Murphy allowed the try to stand initially with no yellow card on the tackler, but the high shot forced Arendse to knock the ball on in the lead up which was picked up by TMO Marius Jonker.

The referee then changed his decision on the yellow card, sending Dayimani to the bin for ‘cynical play’ but told Bulls captain Marcell Coetzee that the tackled occurred too far out for a penalty try to be awarded.

At first the tackle was not foul play when the try stood, but then when a knock-on was found and the try was ruled out, it became cynical play.


Both sides were left to feel aggrieved by the decision, which flip flopped after a long deliberation.

Bulls head coach Jake White was puzzled with the outcome the officials reached but wouldn’t ‘throw his toys’ over the call.

“How do you get a yellow card for a head-high tackle with an open try line?” White asked after the game.

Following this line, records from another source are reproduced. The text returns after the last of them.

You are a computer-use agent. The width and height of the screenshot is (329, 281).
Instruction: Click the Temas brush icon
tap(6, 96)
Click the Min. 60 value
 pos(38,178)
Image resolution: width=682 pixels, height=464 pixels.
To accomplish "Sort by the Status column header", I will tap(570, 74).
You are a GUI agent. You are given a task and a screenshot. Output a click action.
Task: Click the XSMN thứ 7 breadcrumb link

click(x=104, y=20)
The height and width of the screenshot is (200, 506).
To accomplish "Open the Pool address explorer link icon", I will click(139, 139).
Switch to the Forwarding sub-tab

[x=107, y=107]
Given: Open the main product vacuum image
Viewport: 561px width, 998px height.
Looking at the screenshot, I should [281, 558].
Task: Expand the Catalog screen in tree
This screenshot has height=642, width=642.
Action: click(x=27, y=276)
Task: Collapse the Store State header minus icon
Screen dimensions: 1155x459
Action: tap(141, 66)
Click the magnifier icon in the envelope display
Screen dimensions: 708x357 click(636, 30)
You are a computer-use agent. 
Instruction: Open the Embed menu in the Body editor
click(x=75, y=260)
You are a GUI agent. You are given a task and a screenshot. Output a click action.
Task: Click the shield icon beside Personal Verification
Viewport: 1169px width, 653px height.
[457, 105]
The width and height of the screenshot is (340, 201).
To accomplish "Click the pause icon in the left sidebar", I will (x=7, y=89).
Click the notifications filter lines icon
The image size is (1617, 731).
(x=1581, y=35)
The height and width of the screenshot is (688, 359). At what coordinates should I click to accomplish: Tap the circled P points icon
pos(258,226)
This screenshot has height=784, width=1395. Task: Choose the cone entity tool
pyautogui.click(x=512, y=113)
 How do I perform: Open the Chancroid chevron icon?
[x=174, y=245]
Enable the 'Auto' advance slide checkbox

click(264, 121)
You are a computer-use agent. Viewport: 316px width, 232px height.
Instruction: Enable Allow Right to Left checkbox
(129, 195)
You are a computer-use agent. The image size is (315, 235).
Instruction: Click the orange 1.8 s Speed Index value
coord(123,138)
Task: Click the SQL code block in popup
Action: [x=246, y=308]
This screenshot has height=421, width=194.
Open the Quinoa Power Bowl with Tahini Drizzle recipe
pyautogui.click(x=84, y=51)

“From there, you worry about the knock-on. Of course, he knocked it on. When you whack a guy around the neck, of course, he’ll knock it on.

“We scored anyway and he got a yellow card. When you rewind the game, you’d pick up certain things and hope that a red card was given.

“I’ve gotten older and wiser the more I’ve coached, so I won’t be throwing my toys. We’re still in the tournament, which is alive and kicking.

“There’s a lot of rugby to be played.”